§ **Goal**
Count how many lines in the entries below contain the string "Where", treating uppercase and lowercase as different, and reply with that number alone.

Records from a data collection:
▼

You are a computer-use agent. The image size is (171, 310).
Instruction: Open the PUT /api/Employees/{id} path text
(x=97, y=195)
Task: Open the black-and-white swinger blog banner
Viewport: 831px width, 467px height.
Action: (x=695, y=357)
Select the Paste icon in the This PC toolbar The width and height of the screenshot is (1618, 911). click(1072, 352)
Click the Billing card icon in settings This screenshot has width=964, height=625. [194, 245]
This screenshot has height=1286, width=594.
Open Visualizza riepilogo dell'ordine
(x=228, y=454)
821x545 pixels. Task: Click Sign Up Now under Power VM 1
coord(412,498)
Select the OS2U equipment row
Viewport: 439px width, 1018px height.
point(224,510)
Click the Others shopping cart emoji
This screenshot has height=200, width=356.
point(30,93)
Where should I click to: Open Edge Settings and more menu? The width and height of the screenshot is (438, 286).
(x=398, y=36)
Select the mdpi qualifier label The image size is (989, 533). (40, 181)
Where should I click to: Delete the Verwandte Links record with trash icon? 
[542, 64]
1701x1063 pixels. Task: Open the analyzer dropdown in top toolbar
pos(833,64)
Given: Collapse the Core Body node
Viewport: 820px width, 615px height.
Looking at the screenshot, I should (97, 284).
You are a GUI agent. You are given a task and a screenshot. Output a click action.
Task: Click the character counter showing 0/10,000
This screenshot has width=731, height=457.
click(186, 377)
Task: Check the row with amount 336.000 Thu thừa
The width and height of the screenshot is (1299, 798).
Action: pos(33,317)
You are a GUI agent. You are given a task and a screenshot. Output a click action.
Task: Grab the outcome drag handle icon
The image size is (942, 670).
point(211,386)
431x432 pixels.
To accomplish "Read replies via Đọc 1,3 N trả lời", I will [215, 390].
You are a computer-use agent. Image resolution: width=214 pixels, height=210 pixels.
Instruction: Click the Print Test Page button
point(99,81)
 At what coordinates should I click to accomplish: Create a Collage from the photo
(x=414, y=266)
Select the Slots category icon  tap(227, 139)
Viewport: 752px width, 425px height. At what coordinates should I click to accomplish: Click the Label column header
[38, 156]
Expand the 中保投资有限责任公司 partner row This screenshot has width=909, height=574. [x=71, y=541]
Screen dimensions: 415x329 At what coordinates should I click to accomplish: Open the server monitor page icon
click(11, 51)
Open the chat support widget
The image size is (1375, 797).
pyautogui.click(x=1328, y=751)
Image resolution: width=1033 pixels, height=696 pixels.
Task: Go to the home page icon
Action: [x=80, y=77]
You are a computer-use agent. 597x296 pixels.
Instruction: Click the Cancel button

▲

§ **Exercise answer**
2